The West Virginia Division of Culture and History and the Friends of Old Time Music and Dance (FOOTMAD) will present an Appalachian Celtic Celebration on Saturday, March 23, at 8 p.m. in the West Virginia State Theater of the Cultural Center, State Capitol Complex in Charleston. The program of traditional music and dance is free and open to the public on a first-come, first-seated basis. The doors will open at 7:15 p.m.

The concert will feature the talent of two West Virginia bands, Mountain Thyme and Poteen, as well as Celtic dance performed by Hanna Thurman. The groups will play individually and together, with Thurman joining in on select songs.

Mountain Thyme’s music features traditional jigs, reels, hornpipes, waltzes, original compositions, multi-layered vocal harmonies and unaccompanied singing. Their songs encompass rousing accounts of romantic escapades, tales of trial and challenge, historical sagas, stories of personal experience, and amusing expressions of everyday life and events. Band members include Libby Musser of Liberty on bass, piano and vocals; Peggy Longwell of Roane County on mandolin, guitar and vocals; Jan Hartstein of South Charleston on silver and wooden flutes and vocals; and Pam Curry of Sissonville on bouzouki, autoharp and vocals.

Formed in 1983, Mountain Thyme’s first public performance was at Sunrise Museum. Since then, the band has performed throughout the state and surrounding region. In 1999, the group traveled to Ireland and Scotland to become better acquainted with Celtic music and culture first hand. In 2000, with financial assistance from the Division’s West Virginia Commission on the Arts, the four members returned to Ireland and Scotland to research traditional tunes and songs.

The band Poteen got its start in 1978 under the leadership of legendary Roane County musician Frank George and his wife Jane. The Georges tutored the group in the old-time style of music, gradually progressing to a Celtic sound. Group members describe their music as Appal-Irish, indicating their personal Appalachian heritage’s influence on the Celtic sound.

Each of the musicians brings an individual contribution to the band. Dr.

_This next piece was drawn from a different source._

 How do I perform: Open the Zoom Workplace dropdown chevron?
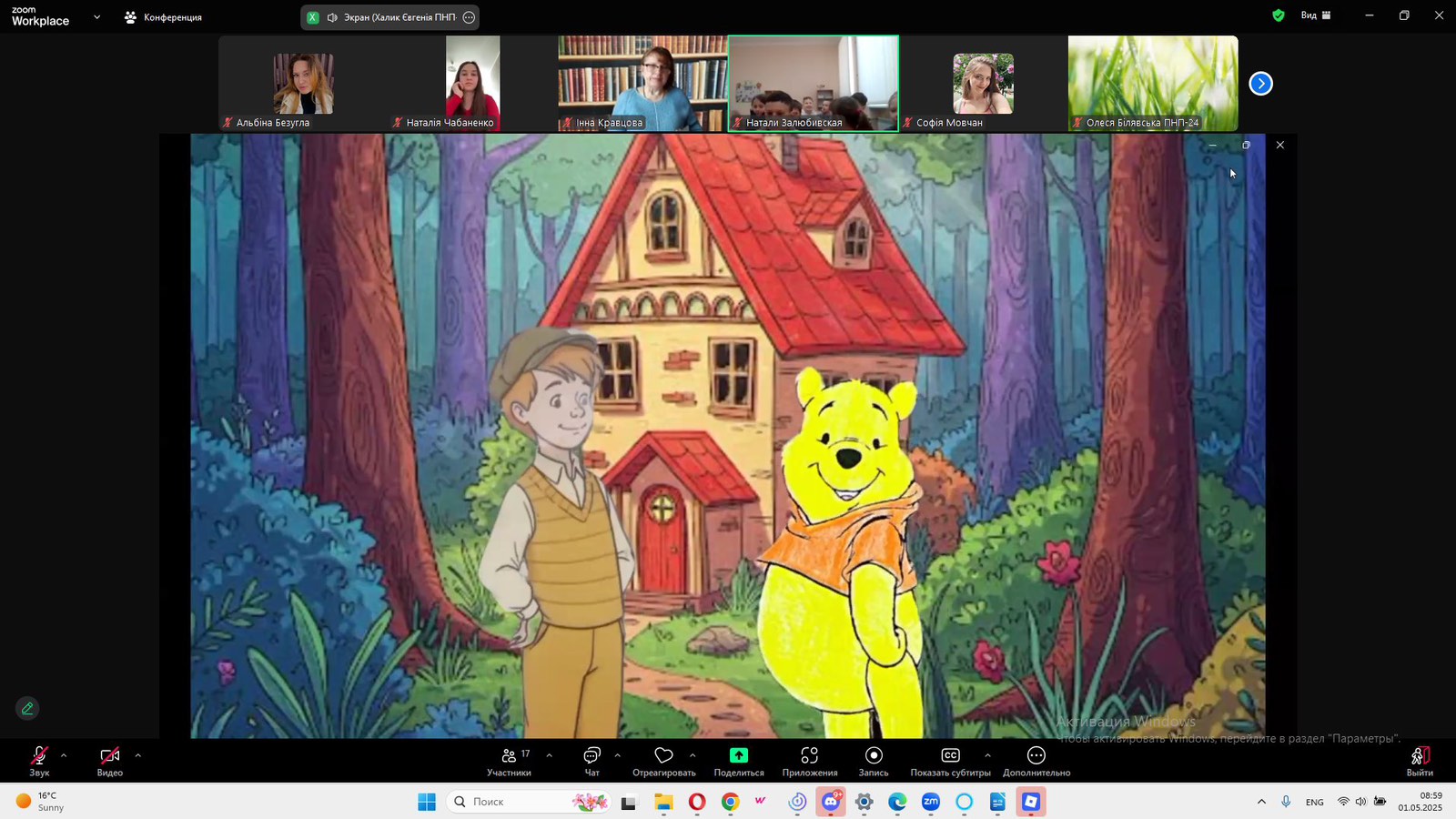coord(96,17)
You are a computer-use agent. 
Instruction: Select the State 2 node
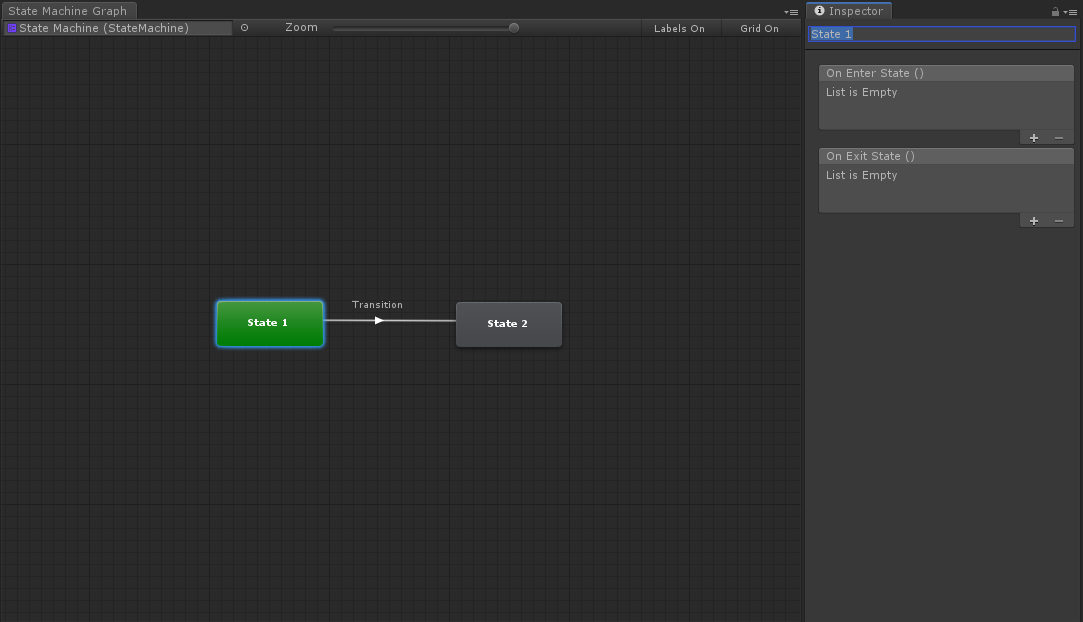point(508,324)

Tim Pence of Union leads his share of sets playing fiddle, bouzouki and cittern; Don Dransfield of Union handles the Irish bagpipes, Highland bagpipes, whistles, guitar and vocals; Tim Payton of Mt. Lookout plays rhythm guitar and is lead singer; and Elizabeth Destiny of Union plays keyboards and the Irish drum, known as the bodhran.

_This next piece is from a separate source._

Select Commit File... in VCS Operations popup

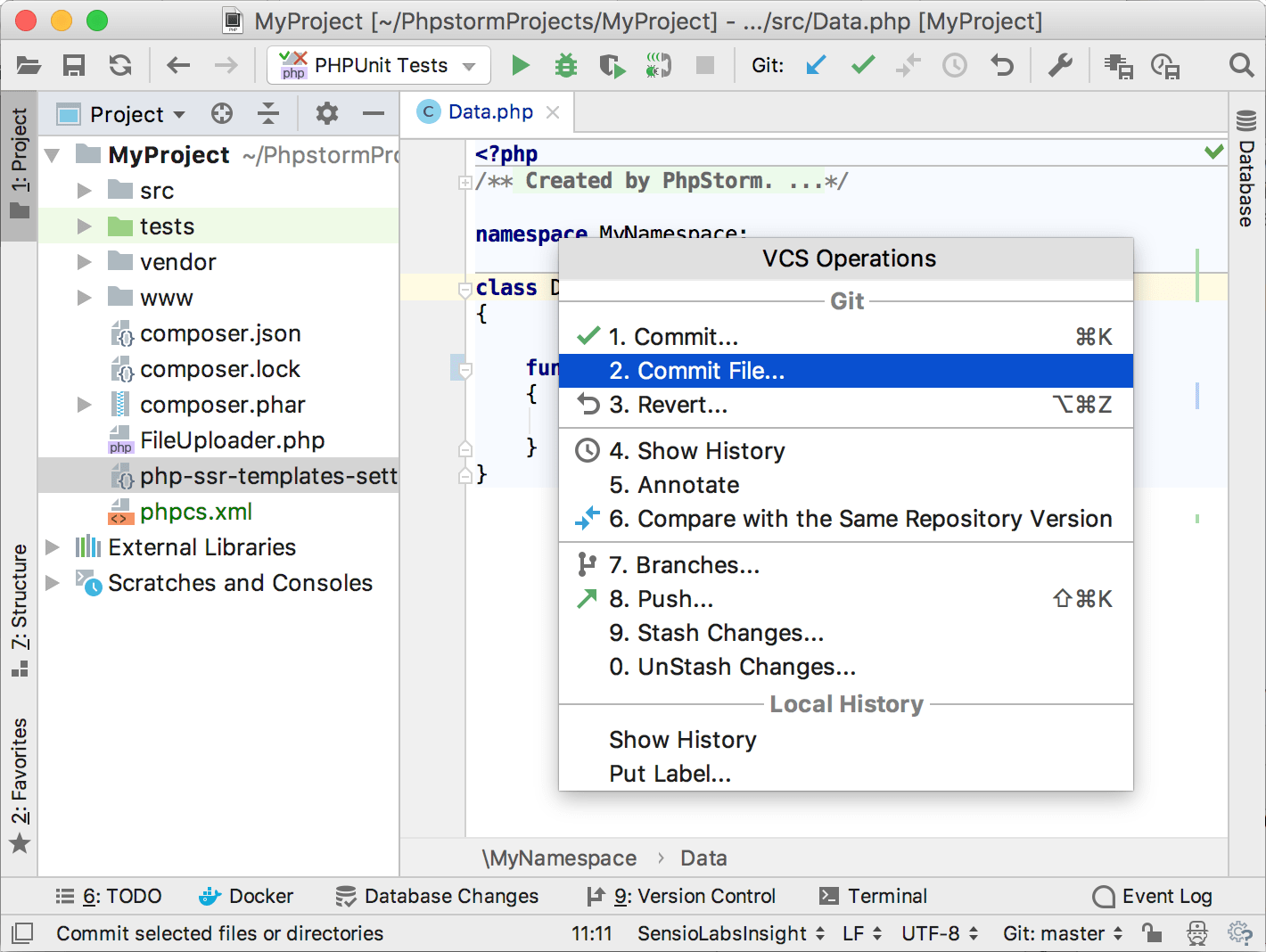pyautogui.click(x=697, y=371)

Members of Poteen also have traveled to Ireland to broaden their knowledge and skill in Celtic music. The band has traveled throughout the mid-Atlantic region and often is featured at such festivals as the annual Vandalia Gathering and the Stonewall Jackson Jubilee.

Hanna Thurman of Liberty has been involved in Celtic dancing since she was in grade school. A student at Marshall University, she has danced throughout the region with several of West Virginia’s Celtic bands including Mountain Thyme, Poteen and Shenanigans, and is a regular performer at the Vandalia Gathering. Last year, she studied Irish dance at the University of Limerick in Ireland.

For more information about the Appalachian Celtic Celebration, call the Cultural Center at (304) 558-0162.

The West Virginia Division of Culture and History, an agency of the West Virginia Department of Education and the Arts, brings together the state’s past, present and future through programs and services in the areas of archives and history, the arts, historic preservation and museums. The Cultural Center is West Virginia’s official showcase for the arts. Visit the Division’s website at www.wvculture.org for more information about programs of the Division. The Division of Culture and History is an Equal Opportunity/Affirmative Action Employer.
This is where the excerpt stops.